IPCC’nin Raporuna göre çevre ile barışık yeni nesil “nükleer enerji” sistemleri,
yenilebilir enerji kaynaklarının kullanımı kaçınılmazdır. Küresel ısınma, fosil
yakıtların kullanımlarından ortaya çıkan "gaz emisyonlarının" bir sonucudur. Bu
nedenle, atmosfere salınan gaz emisyonları arttıkça, küresel ısınma devam edecek,
iklimsel değişiklikler artacak, bunların yarattığı olumsuz sonuçlar daha büyük
felaketlere neden olacaktır. Hazırlanacak olan stratejik planın önemli hedeflerinden
birisi de doğal enerji alternatiflerine, öncelikli uygulama olanaklarının sağlanması
olmalıdır. Güneş rüzgar, su, ve biyo enerji gibi alternatif enerji potansiyellerini
değerlendirecek kurumsal, üretimsel, mali, planlama ve uygulama birimleri
oluşturulmalıdır. Özellikle Türkiye’nin Orta Anadolu ve Güneydoğu Anadolu
bölgeleri Köppen iklim sınıflandırılmasına göre yarı kurak iklim kuşağında yer aldığı
için bu bölgeler güneş enerjisinden en fazla yararlanabilen bölgelerdir. Bugün gelişen
alternatif enerji teknolojilerinin kentlerde ve kırsal alanlarda uygulanmasını
engellemekte olan yasal düzenlemeler ve yönetmenlikler yerine yeni teknolojilerin
kullanımını düzenleyen ve teşvik eden mevzuatın oluşturularak yürürlüğe konması,
mali kaynakların sağlanması amaçlanmalıdır. Sivil toplum örgütleriyle birlikte, halkın
katılımını sağlayan, mali destek ve teşvikleri öngören alt yapılar oluşturulmalıdır.
Ulaşım:
IPCCnin 4. Değerlendirme Raporuna göre ulaşım sistemi önce kapsamlı planlama
politikaları ile değiştirilmelidir. Fuel oile dayalı yol sistemleri yerine demiryolu ve
toplu taşımı destekleyen yeni politikalar yer almalıdır. İkinci olarak ise; biofuel,
elektrik ve hibrit motorlu araçlar kullanılmalıdır. Araçlarda çevreye zararlı salınımı
olanlardan yüksek vergi alaınarak caydırıcı etkileri olmalıdır. Kentlerde temiz ulaşım
sistemleri benimsenmelidir. Tüm kentlerde petrole ve fosil yakıtlara dayalı, bireysel
117
ulaşım ve araç odaklı, araç talebine göre biçimlenen ulaşım seçiminden vazgeçilmeli.

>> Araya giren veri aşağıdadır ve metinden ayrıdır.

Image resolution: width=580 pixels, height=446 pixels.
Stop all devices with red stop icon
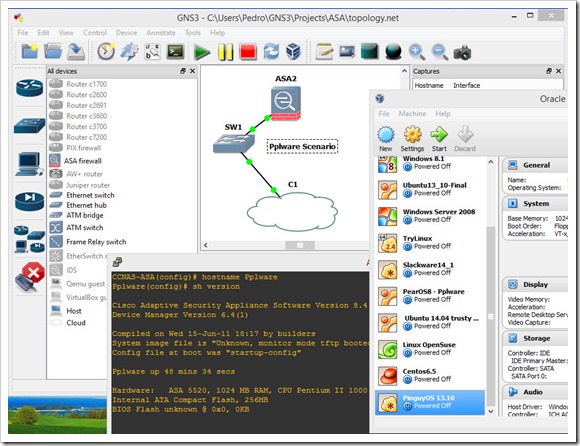point(248,52)
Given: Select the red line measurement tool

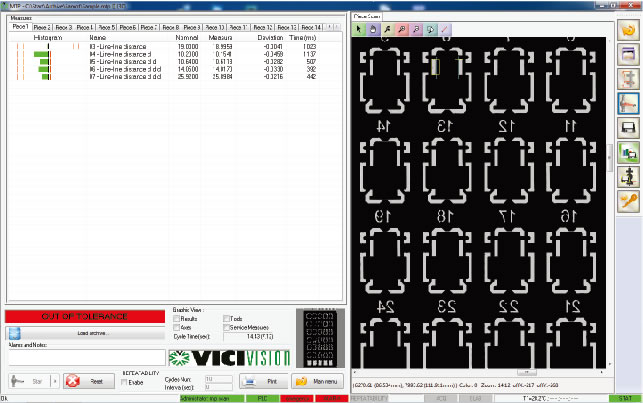Looking at the screenshot, I should click(x=445, y=29).
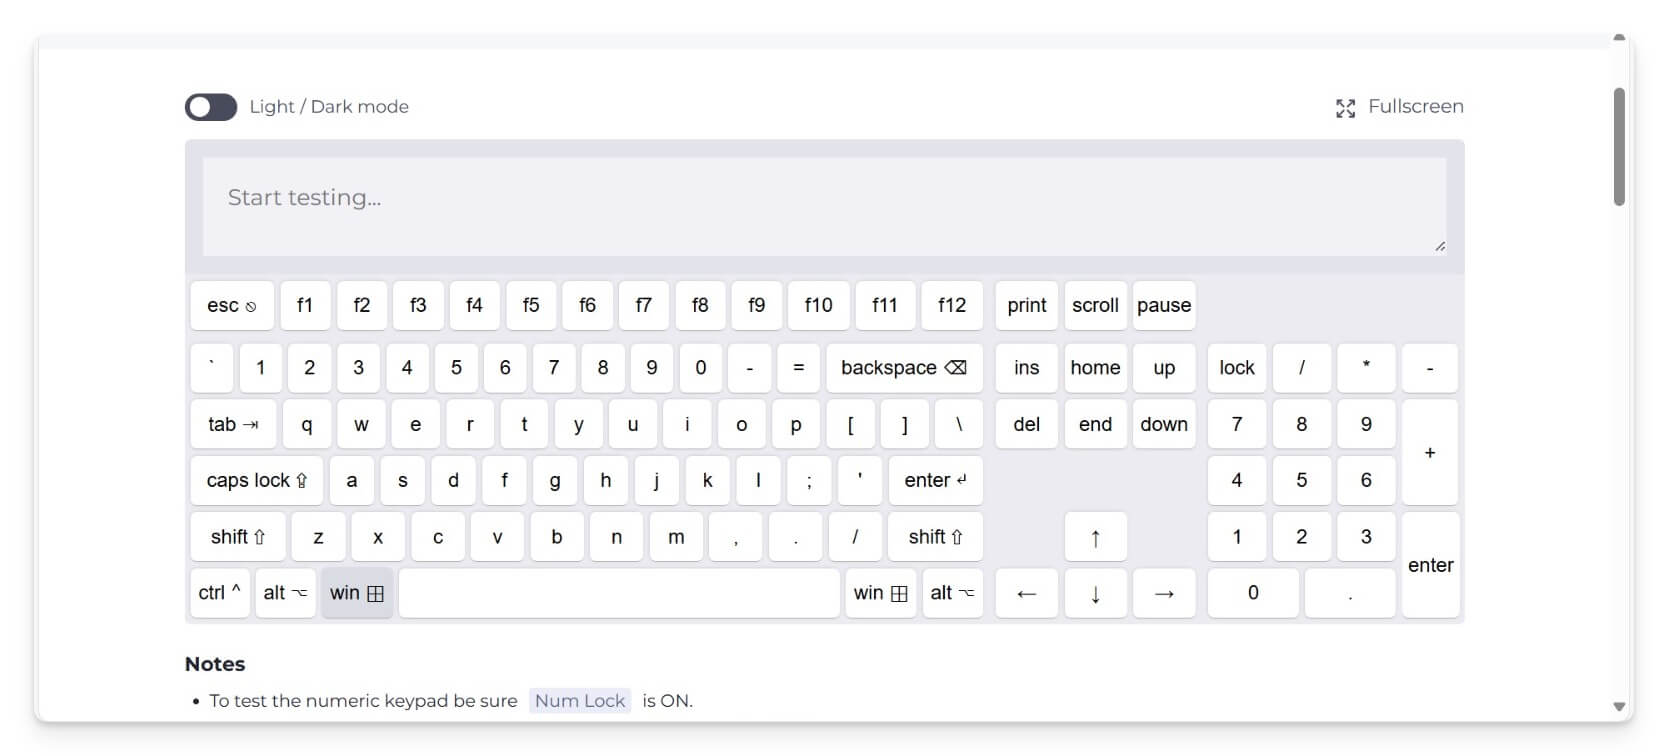Click the numpad lock key
This screenshot has width=1668, height=756.
[x=1236, y=368]
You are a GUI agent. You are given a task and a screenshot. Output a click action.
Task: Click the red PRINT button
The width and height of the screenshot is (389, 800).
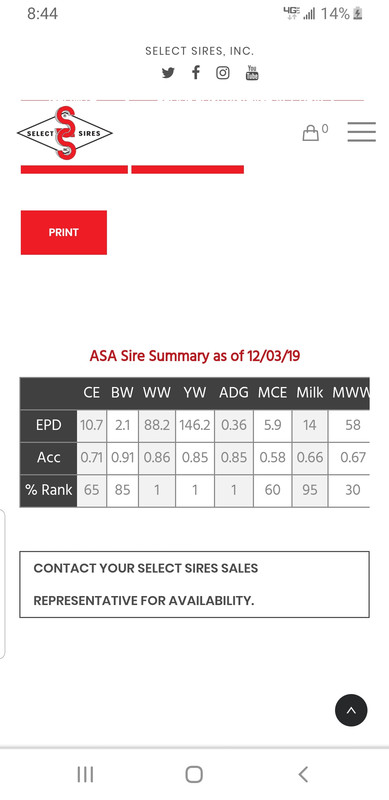(64, 232)
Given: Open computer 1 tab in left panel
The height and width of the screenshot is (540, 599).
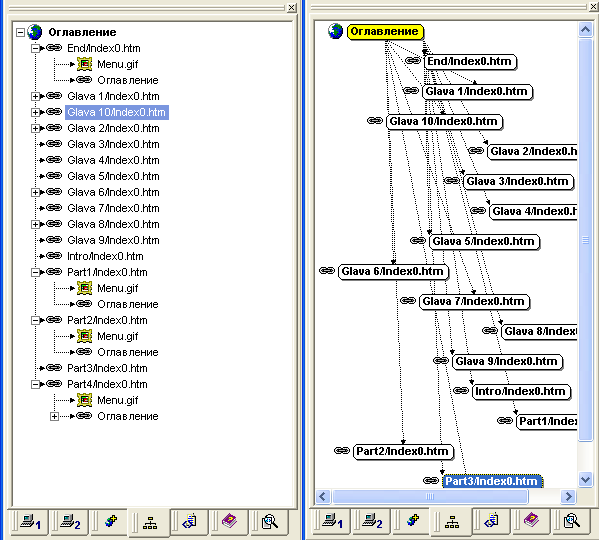Looking at the screenshot, I should coord(30,522).
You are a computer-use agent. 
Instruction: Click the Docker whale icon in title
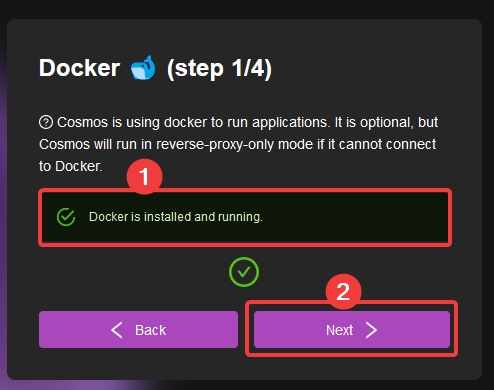143,68
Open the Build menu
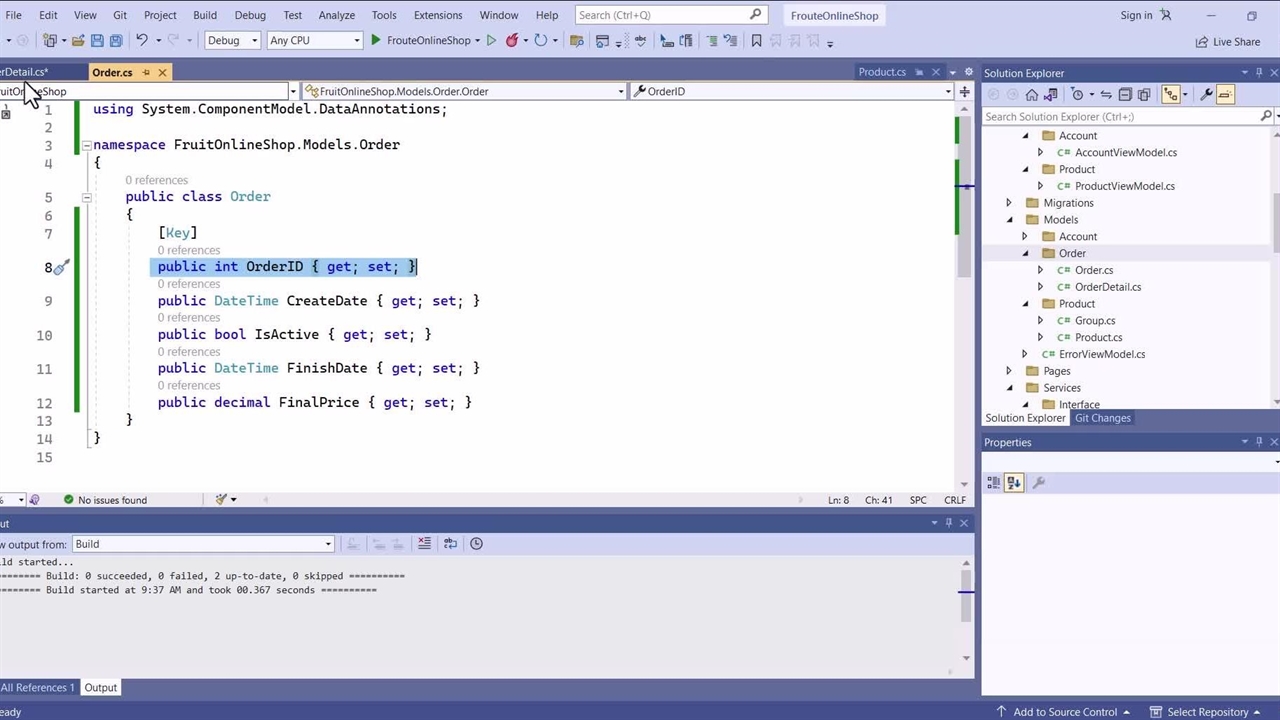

Toplu taşımaya ilişkin uygulamalarda, tüm dünya olduğu gibi Türk kentlerinde de
raylı sistem projeleri en yaygın yatırım türü olmuştur. Toplu taşımda hizmet
yatırımlar, yolculuk talep düzeylerinin yüksek olduğu koridorlarda tasarlandığı sürece
olumlu katkı sağlamaktadır [Babalık Sutcliffe, 2009] .
Yeşil Alanlar
Farklı bölgelerde jeolojik yapı ve toprak kabiliyetini değerlendirerek yeşil alanlar
yaratılabilir. Bu konuda kentin iklimine uygun yeşil doku desteklenmelidir. Ayrıca
kentin kimliğini yansıtan kendinden yetişen bitkiler desteklenerek su kaynakların
kullanımı da azaltılabilir. Daha fazla yeşil alan için tarın çiftlikleri kurulmalı.

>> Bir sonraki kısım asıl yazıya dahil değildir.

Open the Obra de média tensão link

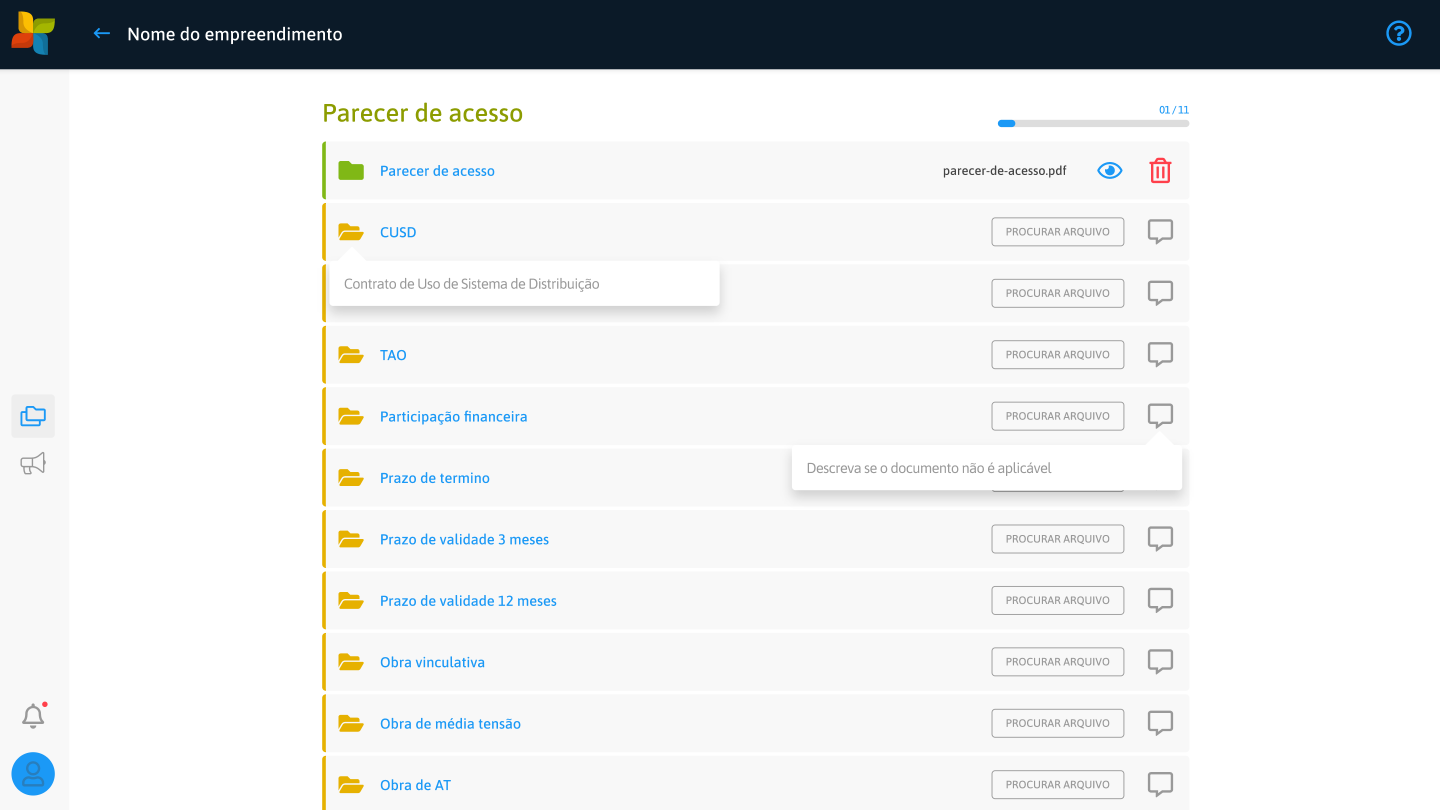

Türkiye’de ortalama tarla büyüklükleri çok küçük, tarla büyüklüklerini uygun
tasarlayarak tarımda enerji korunmalı. Ağaçlandırma ve yeniden orman meydana
getirilmesinin teşviki amaçlanmalıdır. Kent ormanları ise her ilin mikro klimasına
uygun olarak seçilecek ağaç türleriyle zenginleştirilmelidir.
Katı Atık Yönetimi
Günümüzde kentlerin önemli sorunlarından birisi katı atık depolanmasıdır. Çöplerin
depolanması genellikle açık alanlarda yapılmaktadır. Buda hava kirliliği sorununu
beraberinde getirmektedir. Sürdürülebilir bir kent modeline ulaşmak için katı atıklar
geri dönüştürülmeli ve enerji üretiminde kullanılmalıdır. Kentlerde katı atık yönetimi
kurulmalıdır. Ayrıca katı atıklardan enerji üretmek için teknolojiden yararlanmalıdır.
118
7. SONUÇ VE ÖNERİLER
Dünya üzerinde uygarlıkların hızla gelişmesi ve refah düzeylerini arttırmak en büyük
çabaları olmuştur. Refah düzeyini artırmanın bedelini ise doğa ödemeye başlamıştır.

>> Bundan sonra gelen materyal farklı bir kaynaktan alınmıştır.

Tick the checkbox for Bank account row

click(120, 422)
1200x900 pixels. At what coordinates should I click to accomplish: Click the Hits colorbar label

Ancak, ödenen bedellerin tarafları Dünya üzerindeki tüm canlılardır. Doğal dengenin
bozulması insan yaşamını doğrudan etkilemeye başlamış, doğal afetler tüm canlıları
tehdit eder hale gelmiştir. Yaşanan “ekolojik kriz” tüm bilim dallarının ilgisini de
ekolojiye çekmiştir. Fen bilimleri, sosyal bilimler, gibi farklı görülen bilimler
birarada çalışmaya ve çözüm aramaya başlamıştır. Ekolojik tasarım da, mühendislik
ve sosyal bilimler arasında yerini almıştır. Mühendislik alanından teknolojiyi, sosyal
bilimlerden ise yaşam standartını alarak, kendi alanını oluşturmuştur.
Ekolojik krizin temel nedeni küresel ısınmadır. Küresel ısınma ise refah arayışının
sınırlarını koyamayan insandır. Küresel ısınmanın iklim koşullarında meydana
getirdiği değişikliklerin etkileri sadece çevreyle sınırlı kalmayıp zincirleme birçok
değişimi de beraberinde getirmiştir. Bir yandan tarım arazilerinde ortaya çıkan
sorunlar bir taraftan tarımsal verimliliği düşürürken diğer taraftan ise sosyal sorunlara
neden olmuştur. Verimsizleşen tarım, tarım topraklarındaki kırsal işgücü göç etmeye
başlamıştır. Göçler büyük şehirlere doğru olduğundan, daha fazla alan yerleşime
açılmış ve buna bağlı olarakta doğanın karakteri daha fazla bozulmaya başlamıştır.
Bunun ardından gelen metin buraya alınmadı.